Sin embargo, dos reediciones volvieron a poner al autor en diálogo con la narrativa contemporánea nacional, con la que puede compartir biblioteca por su vanguardismo estético y su rigurosidad formal. “Charlie Feiling redefinió los límites de lo experimental y lo clásico en una especie de formato único”, describió mejor el escritor Luis Chitarroni en el prólogo de Amor a Roma, compilación de sus poesías publicadas en 1995 y reeditada en el 2023 por el sello La Bestia Equilátera, que también reeditó la novela El mal menor.
Amor a Roma sintetiza el espíritu de la narrativa de Feiling, en donde conviven cierta jactancia de erudición con vulgaridades etílicas, atravesadas por una acidez humorística que sobrevive por no tomarse nada muy en serio, más allá del ejercicio lingüístico. De la masturbación hasta personajes de la antigua Grecia, el autor invita a recorrer sus intereses en donde, detrás de cierta banalidad, se detecta una profunda devoción a las posibilidades del lenguaje y al formato poético, que pretende que la obra sea leída más de una vez para que el verso se materialice en sentimiento.

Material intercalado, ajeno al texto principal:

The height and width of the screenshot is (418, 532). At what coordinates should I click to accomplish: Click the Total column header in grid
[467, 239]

Otros de los rescates valiosos fue su primera novela, El agua electrizada, publicada nuevamente por la editorial La Parte Maldita. Leída tres décadas después, representa un concreto retrato de los noventa: el consumo superficial junto al trabajo de ocho horas de una clase media desclasada; la neurosis atravesando las calles bajo la amplia sombra de la dictadura que aún lo oscurecía todo; la desolación de los testigos de lo macabro y su convivencia con una impunidad estatal que golpeaba el optimismo juvenil. Feiling decide afrontar este clima con una novela policial negra en donde la justicia queda en las manos de los únicos que aún están limpios: los marginales.

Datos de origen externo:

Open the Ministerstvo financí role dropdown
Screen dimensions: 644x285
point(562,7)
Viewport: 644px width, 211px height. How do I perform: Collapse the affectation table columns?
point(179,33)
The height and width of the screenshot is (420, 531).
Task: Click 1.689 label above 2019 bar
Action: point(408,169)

Aunque la denotada autorreferencialidad en toda la novela puede representar un cierto rasgo hasta de inmadurez justificada (¿quién no quisiera ser el detective de un crimen en su propia historia?), su primer libro consigue significatividad respaldada en su decisión de fortalecer los elementos propios del género y, al mismo tiempo, corromperlos con la transgresión estética. El protagonista tiene debilidad por el alcohol y el sexo, es sensible en su intimidad pero arrogante en público y avanza en la investigación movilizado por un interés personal y un extremo aburrimiento, consiguiendo pistas por tantear a vecinos chismosos y por tolerar golpizas.

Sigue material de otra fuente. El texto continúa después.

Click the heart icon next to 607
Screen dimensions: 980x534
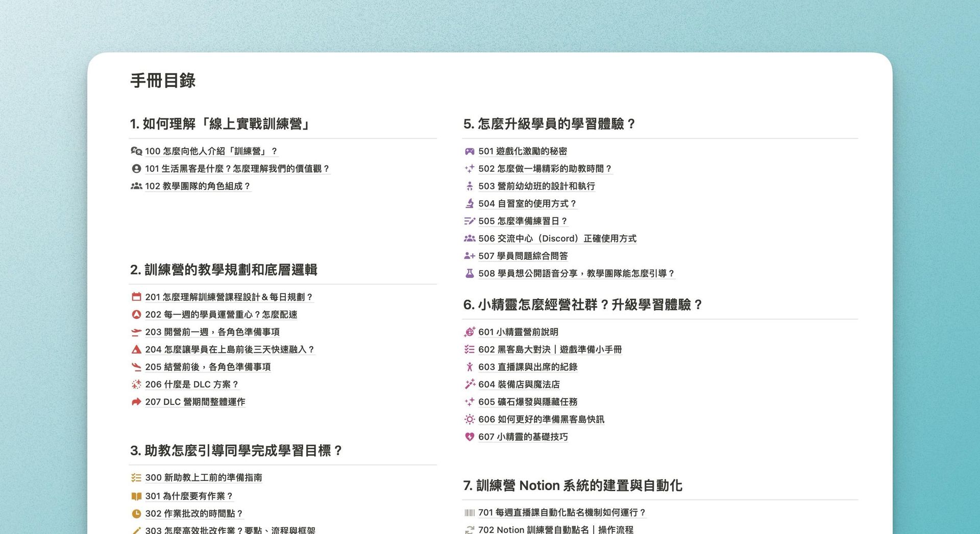pyautogui.click(x=469, y=437)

Así, el personaje queda inmerso en medio de intereses de sectores poderosos y violentos a los que transforma con la sordidez de un humor cínico (“con admirable consideración hacia los vecinos, primero lo amordazaron”), que desacomoda tanto como la fluidez con la que irrumpen fragmentos completos en inglés y latin. De culto o no, El agua electrizada se convertirá en un emblema de la novela policial argentina y es imposible de soltar.
Entre cuerpos que aparecen muertos sin explicación y lo ordinario del crimen organizado por el Estado, Carlos Feiling escribe y ríe: soñar con una Justicia es el paso previo a la organización colectiva que ya sucedía y, diez años después, efectivizó un cambio. En el borgeano instinto de tejer interacciones entre la mitología helénica y la oralidad porteña, el autor halla en la hibridez del lenguaje un misterio que no precisa resolverse porque ya se habita.
“Nosotros mismos ignoramos que alguna vez supimos el valor de cada verso“, se transparenta Feiling porque, en tiempos aciagos, ¿qué queda más que la narración? Allí radica la potencia de redescubrirnos en autores del pasado: destapar el amontonamiento del dato armoniza los egos y configura, con la impertinencia de un british porteño, la posibilidad de un porvenir donde la forma no se escinda del contenido y que todo, todo, sea susceptible a un chascarillo.